Entre os quatro sistemas, um se destacou pela sua complexidade: G 203-47, localizado a apenas 25 anos-luz do Sol. Embora a oscilação de sua estrela visível já tivesse sido notada há tempos, foram necessários 27 anos de observações até que a anã branca companheira fosse finalmente identificada — o que a tornou, oficialmente, a nona anã branca mais próxima do Sol.

O sistema ainda chamou atenção também por sua anã vermelha completar uma rotação em torno de seu próprio eixo a cada 100 dias ou mais, enquanto orbita a anã branca em apenas 14,9 dias. Essa discrepância é incomum porque, em geral, a força gravitacional entre dois astros tão próximos tende a sincronizá-los por um efeito chamado “travamento de maré” — o mesmo mecanismo que faz a Lua sempre mostrar a mesma face para a Terra.

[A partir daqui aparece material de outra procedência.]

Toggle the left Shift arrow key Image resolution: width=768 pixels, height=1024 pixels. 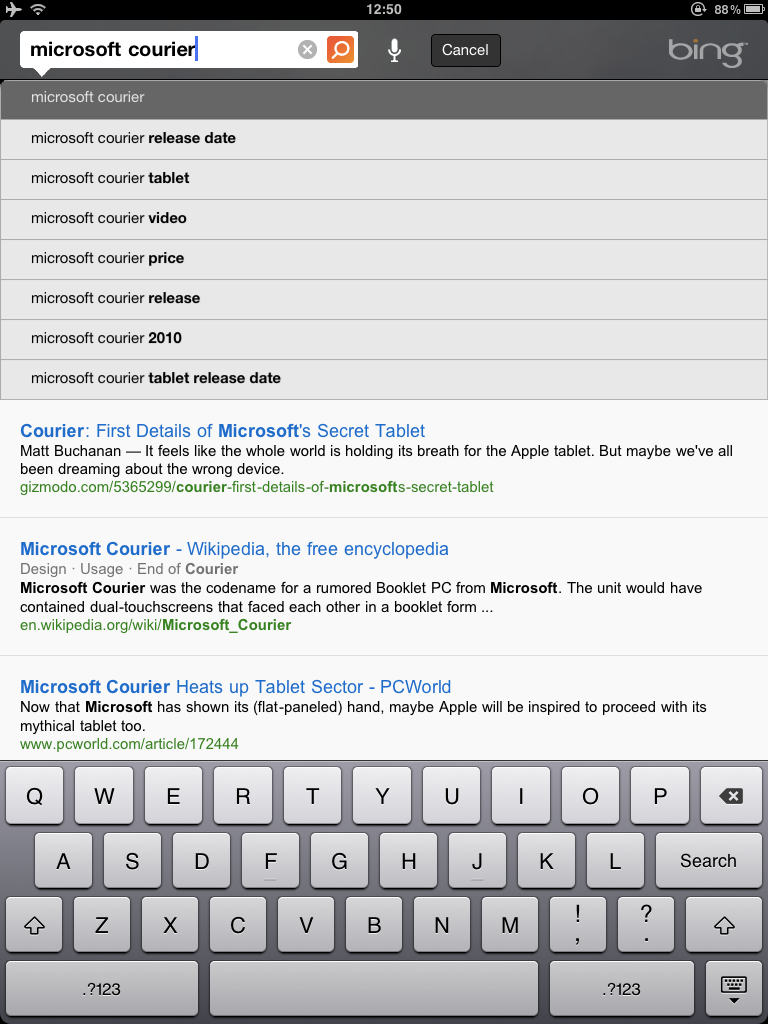point(34,925)

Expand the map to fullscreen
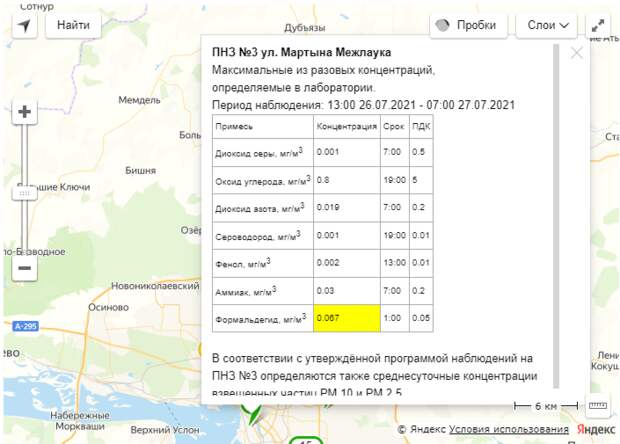click(x=598, y=25)
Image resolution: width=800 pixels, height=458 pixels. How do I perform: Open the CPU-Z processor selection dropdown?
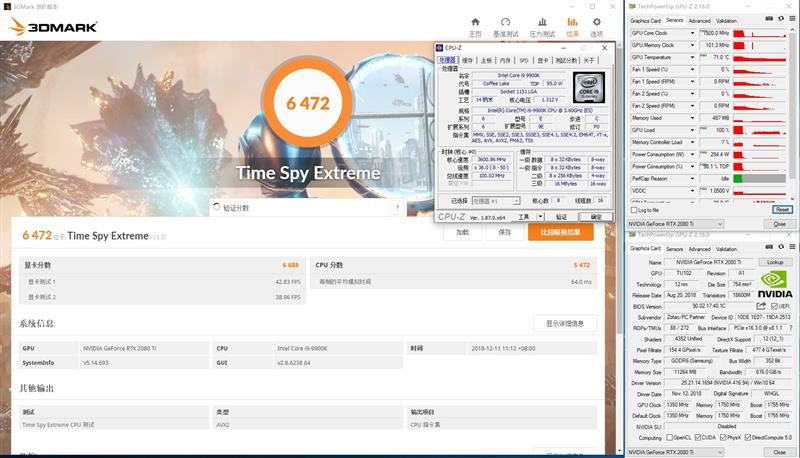[495, 201]
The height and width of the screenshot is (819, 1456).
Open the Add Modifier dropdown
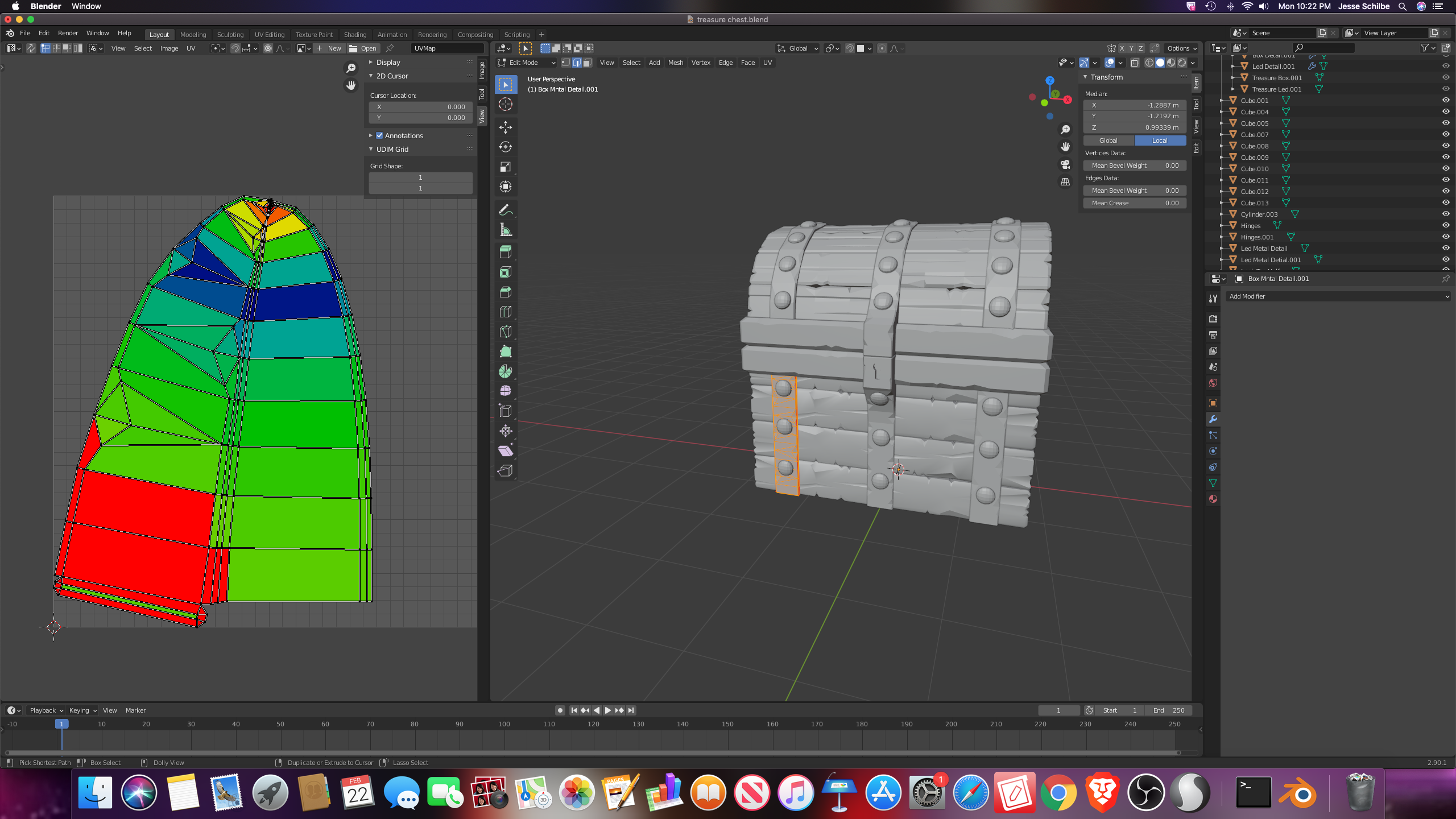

No caso de G 203-47, no entanto, a rotação da anã vermelha é lenta demais para que esse sincronismo ocorra. “O que é fascinante é que G 203-47 não deveria estar girando tão lentamente se tivesse se formado da mesma maneira que sistemas semelhantes”, avalia David Wilson, pesquisador da Universidade do Colorado em Boulder e coautor do estudo.

Isso sugere que esses sistemas binários (nome dado ao conjunto das estrelas e os objetos que as orbitam) tiveram histórias evolutivas muito diferentes. Alguns sofreram interações violentas e prolongadas no início, que os mantiveram presos por forças de maré. Outros, como provavelmente é o caso de G 203-47, experimentaram encontros mais suaves e breves que os deixaram nesse estado incomum.

Resultado desafia os modelos teóricos

A descoberta permitiu à equipe atualizar o levantamento de anãs brancas dentro de um raio de 20 parsecs (65 anos-luz) ao redor do Sol. Modelos teóricos já previam a existência de cerca de quatro a cinco pares de anãs brancas e anãs vermelhas nessa região específica do espaço; o número efetivamente encontrado pela equipe – quatro – ficou dentro dessa faixa esperada.

Mesmo diante da coincidência das previsões, os pesquisadores acreditam que o levantamento está longe de esgotado. Segundo o professor Pier-Emmanuel Tremblay, da Universidade de Warwick, apenas uma fração das estrelas vermelhas vizinhas já foi investigada em busca de companheiras escondidas.

“Apenas cerca de 30% das anãs vermelhas em um raio de 20 parsecs foram sistematicamente pesquisadas em busca de companheiras anãs brancas ocultas. Acreditamos que possa haver até nove ou dez sistemas binários adicionais em nosso ambiente estelar local que ainda não encontramos”, afirma Tremblay. “Se dedicarmos mais esforços à observação de anãs vermelhas, talvez encontremos mais surpresas como esta.”